Tuesday, July 8, 2014

Google’s design work was center stage at I/O this year, from the keynote through sessions and things being demoed on the show floor. The changes run across Google’s range of devices and platforms, and embrace a new set of design principals grouped under the central concept of ‘Material Design.’

I spoke to Jon Wiley, Principal Designer of Search and Maps and Google, about the process of changing the company’s design language across its platforms and products. Material Design doesn’t necessarily throw out Google’s existing design work, according to Wiley, but it does represent a comprehensive new way of thinking about software interaction in the context of modern devices.

“It’s definitely an evolution, although I do think at this point that we’ve also pushed it farther, and we’ve been working pretty hard on that,” Wiley explained. “We talked [during the keynote] about [how] material is the metaphor, and there were actually two metaphors that guided us in terms of thinking about how we could design specifically for high-density displays with touchscreens.”

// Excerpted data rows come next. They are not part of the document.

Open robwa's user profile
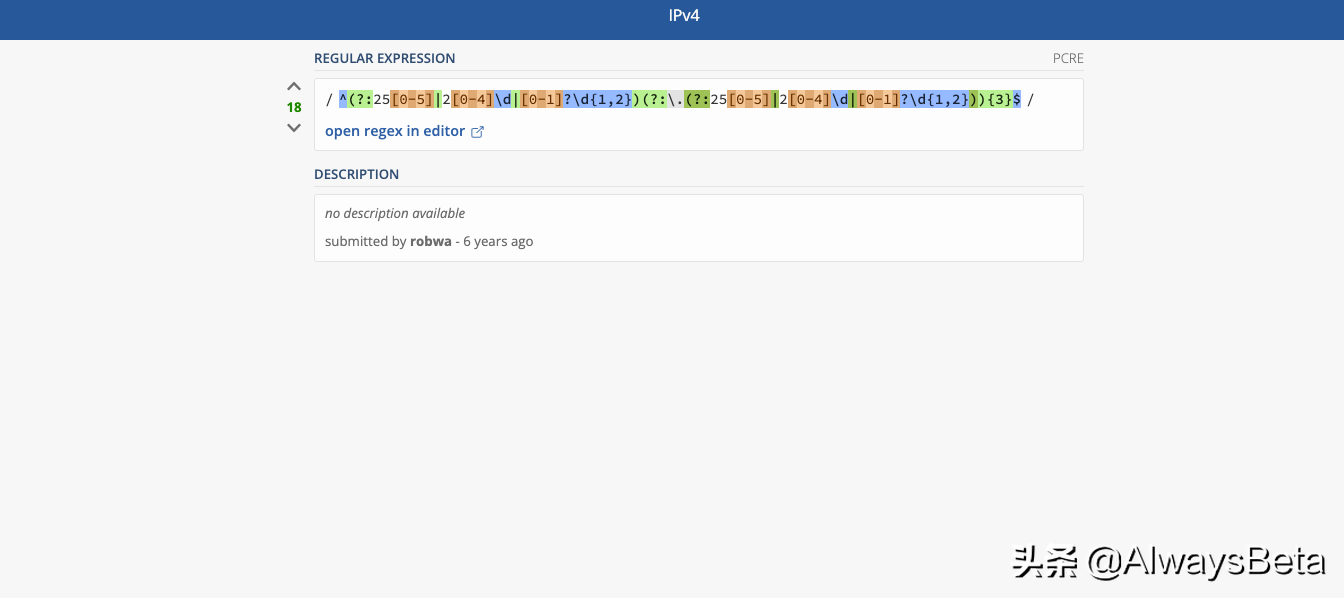 (431, 241)
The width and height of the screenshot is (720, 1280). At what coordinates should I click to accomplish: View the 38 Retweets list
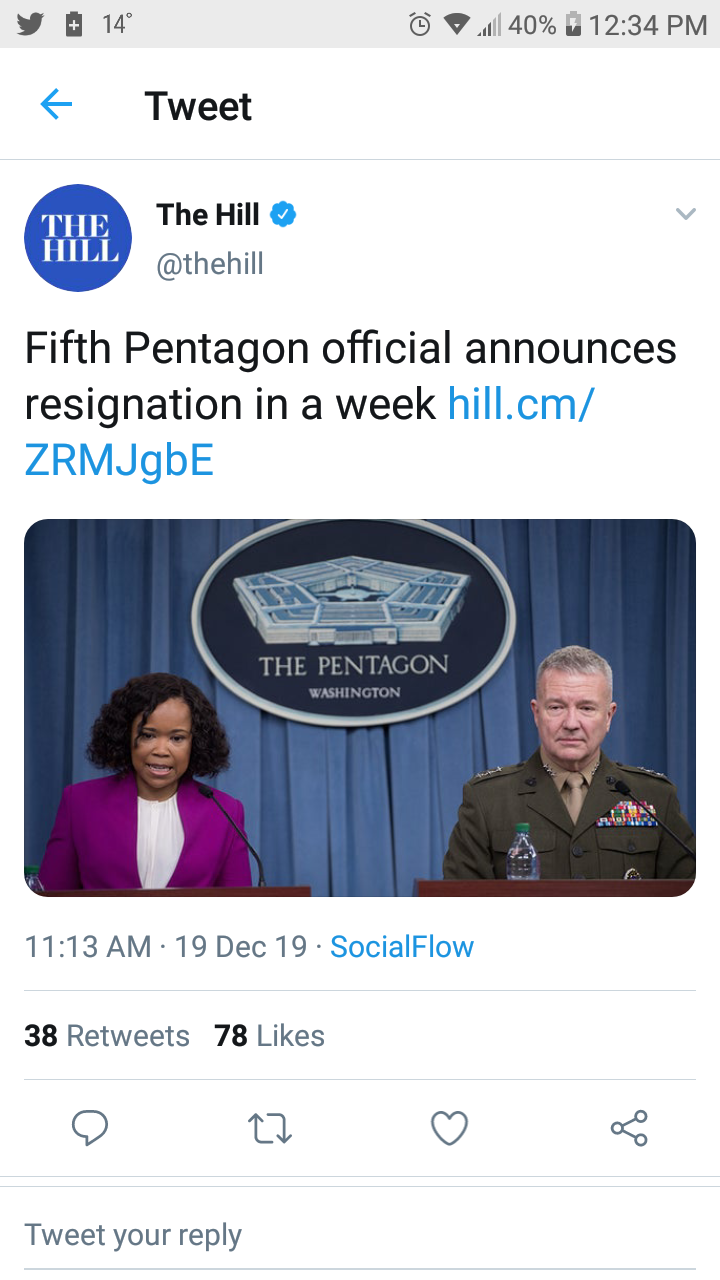[107, 1036]
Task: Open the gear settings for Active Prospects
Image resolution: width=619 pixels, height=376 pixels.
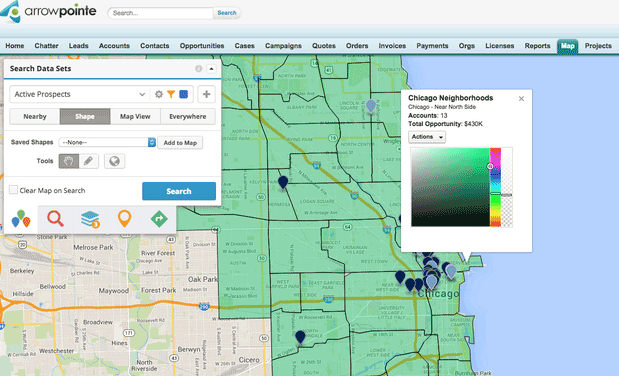Action: pos(159,94)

material-designTouchscreens, combined with high resolution screens with very high pixel-per-inch counts, have conspired to give device users very different expectations around what software should feel like in use. We no longer stare at crudely rendered green text on a black field, after all.

“That affords kind of a new dimension of interaction and interactivity – you’re physically interacting with software interfaces, and so I think that people have far greater expectations,” Wiley said. “They have all the expectations that they have with beautiful, functional, useful design in the physical world that we’ve had for a very long time, they’re bringing those expectations to the software that they’re interacting with because of the nature of the medium.”

“Mouse and keyboard dominated the input/output mechanism with computing devices for quite some time, and we’ve only had widely available touchscreens and high density displays for a few years,” he added. “We initially saw a lot of interface design that was ‘well, we’ll go take what we know, and we’ll jam it on these smaller screens, just kind of jam it on there.’ And we started [...] over a year ago, really thinking about if i’m someone who uses software and i’m coming to the table with all of these expectations about the physical interaction of things and how they behave, all of that is informed by some basic rules and underlying physics.”